**DIRECTIONS FOR THIS TASK**
When scanning the data, count every line with "agent" in it, and report only the resulting number.
EXCERPTED DATA Start Marker
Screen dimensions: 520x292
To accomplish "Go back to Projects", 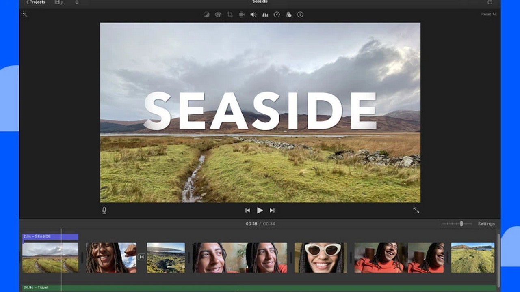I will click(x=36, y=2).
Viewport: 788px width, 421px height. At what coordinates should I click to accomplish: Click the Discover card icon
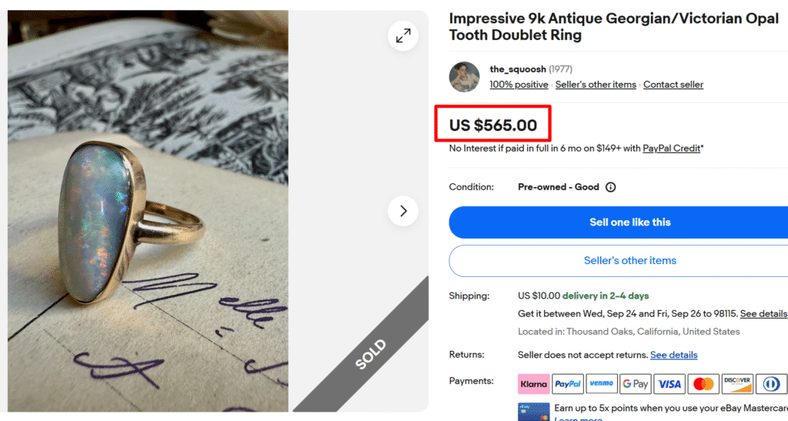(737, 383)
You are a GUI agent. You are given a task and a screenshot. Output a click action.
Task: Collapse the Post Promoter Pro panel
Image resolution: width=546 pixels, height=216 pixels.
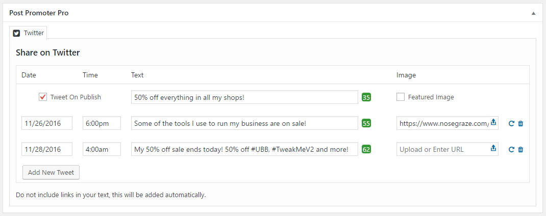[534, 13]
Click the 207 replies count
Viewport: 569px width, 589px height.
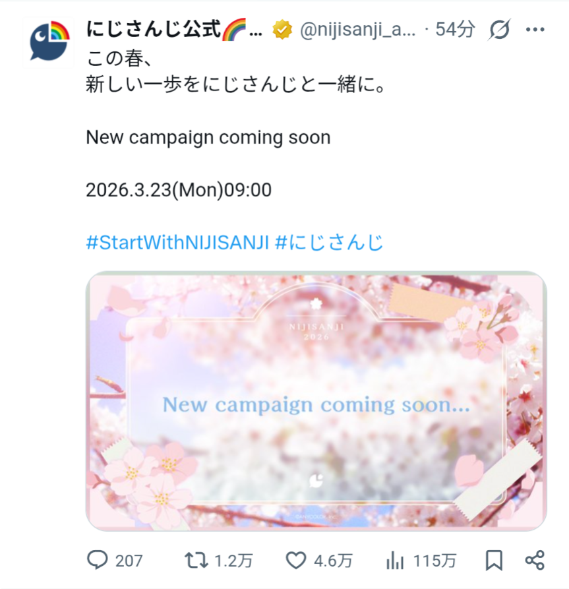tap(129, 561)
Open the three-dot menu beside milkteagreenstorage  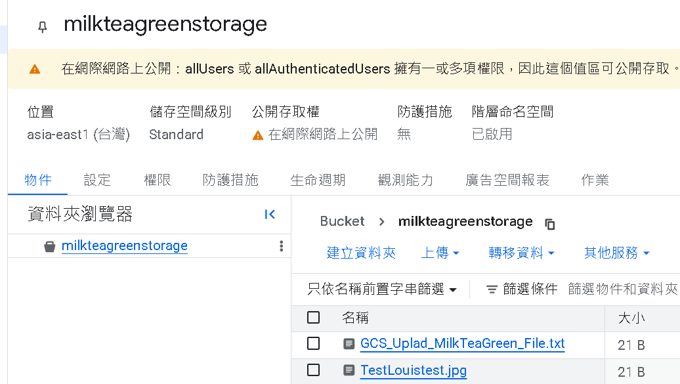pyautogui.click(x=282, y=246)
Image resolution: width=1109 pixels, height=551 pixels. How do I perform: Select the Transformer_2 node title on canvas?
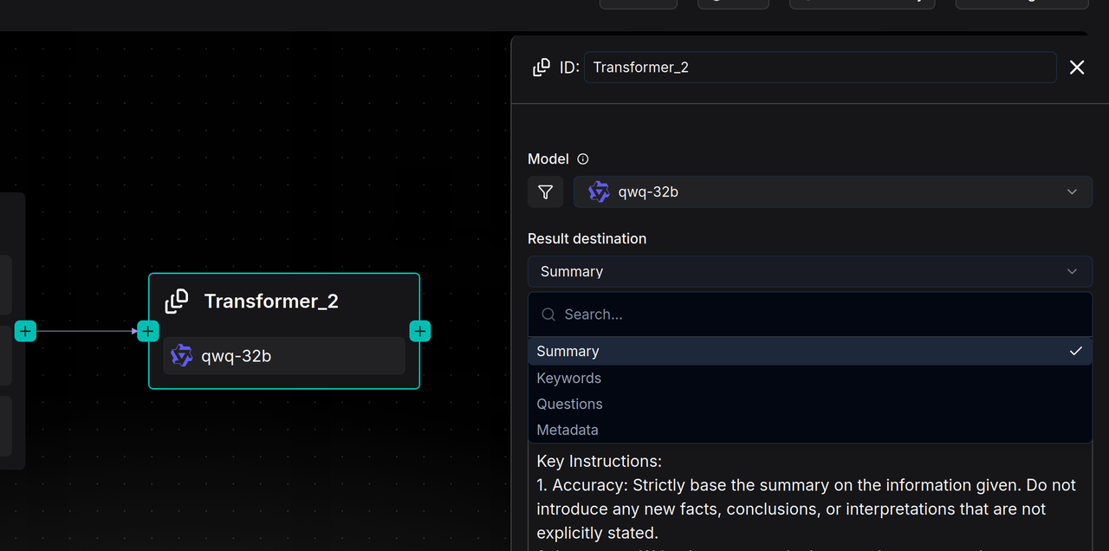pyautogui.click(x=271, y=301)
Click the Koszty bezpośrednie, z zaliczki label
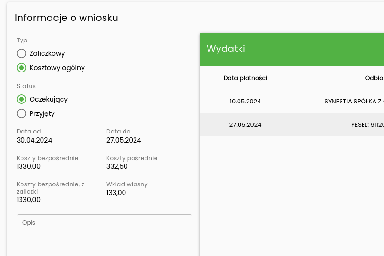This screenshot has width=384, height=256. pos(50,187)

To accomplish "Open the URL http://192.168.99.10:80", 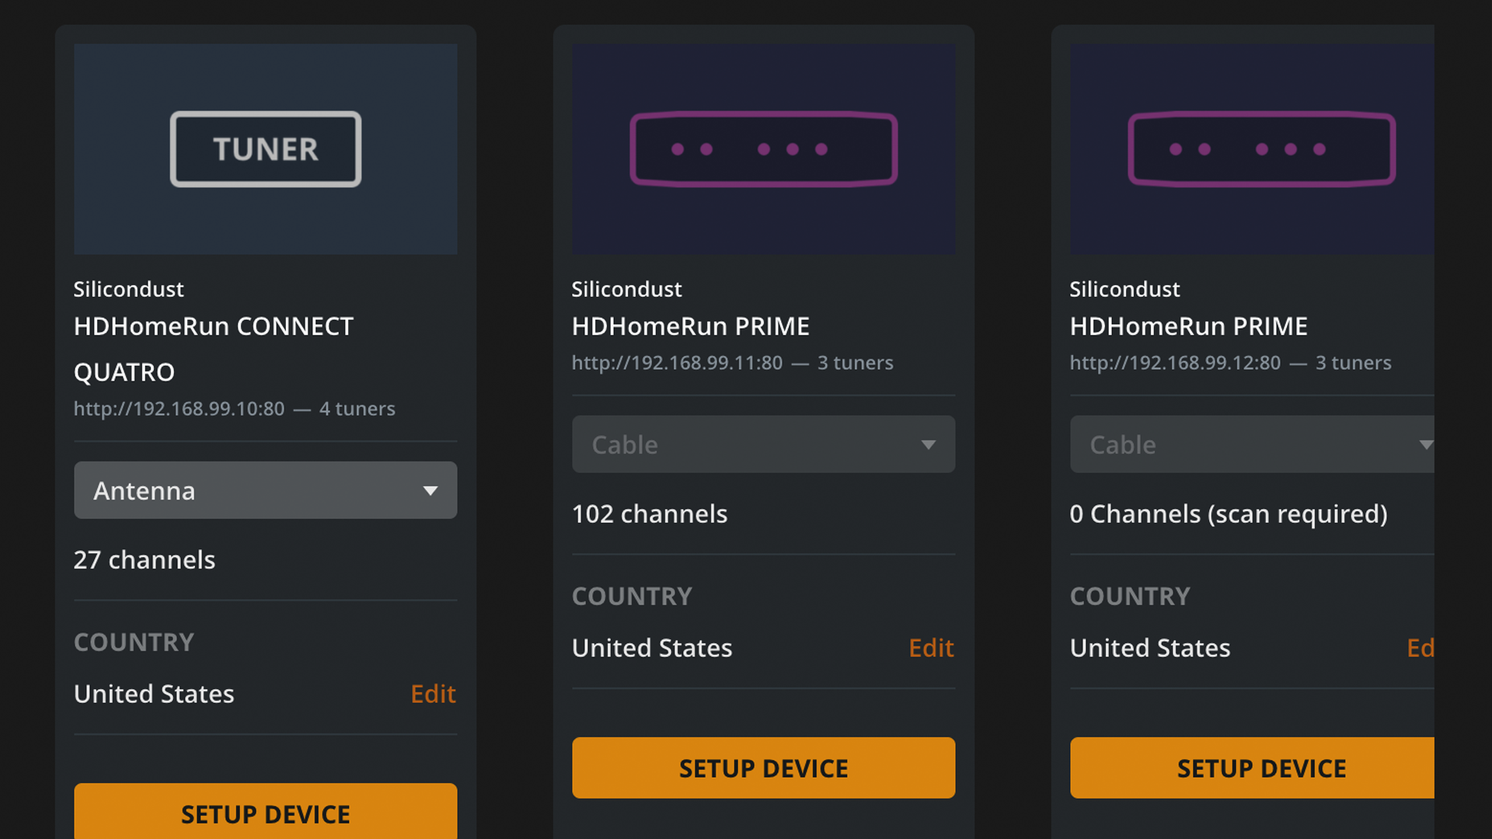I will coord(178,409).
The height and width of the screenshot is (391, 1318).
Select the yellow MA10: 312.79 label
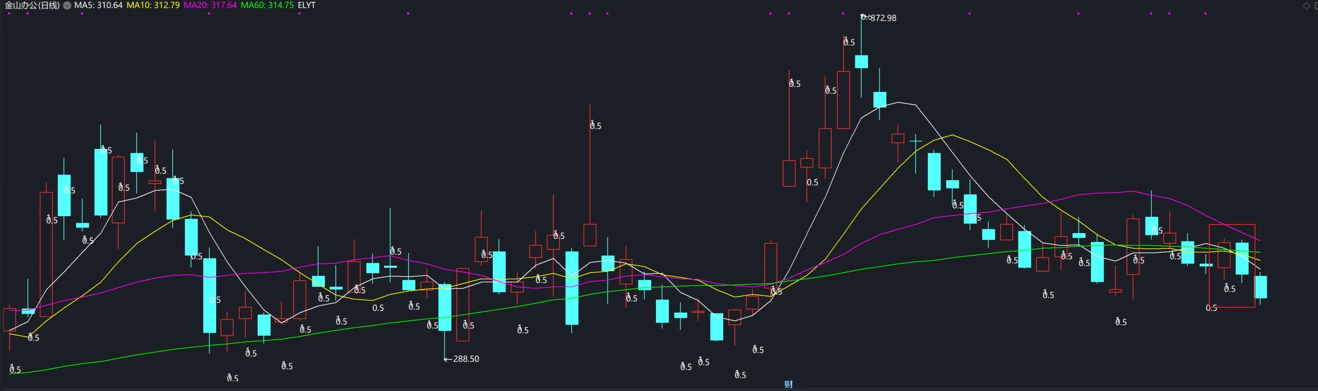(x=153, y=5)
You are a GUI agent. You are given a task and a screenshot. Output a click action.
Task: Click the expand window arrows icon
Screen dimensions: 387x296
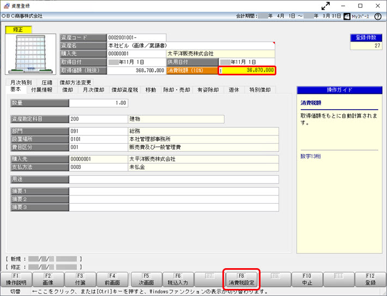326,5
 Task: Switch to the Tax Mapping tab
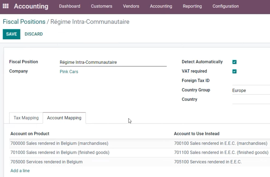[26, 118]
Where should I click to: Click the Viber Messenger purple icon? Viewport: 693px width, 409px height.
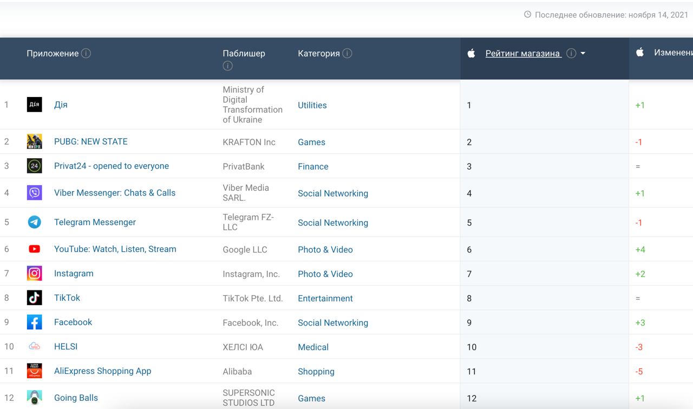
EXCERPTED DATA End Marker
EXCERPTED DATA Start Marker
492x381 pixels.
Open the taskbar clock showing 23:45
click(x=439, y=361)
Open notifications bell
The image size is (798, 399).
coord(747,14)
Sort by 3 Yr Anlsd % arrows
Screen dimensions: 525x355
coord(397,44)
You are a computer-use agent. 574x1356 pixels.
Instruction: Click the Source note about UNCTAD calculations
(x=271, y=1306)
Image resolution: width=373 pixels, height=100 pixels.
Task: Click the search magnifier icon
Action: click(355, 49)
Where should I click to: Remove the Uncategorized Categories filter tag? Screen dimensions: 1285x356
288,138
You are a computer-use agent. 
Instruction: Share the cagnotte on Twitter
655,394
EXCERPTED DATA End Marker
**ANSWER TO THIS PROBLEM**
4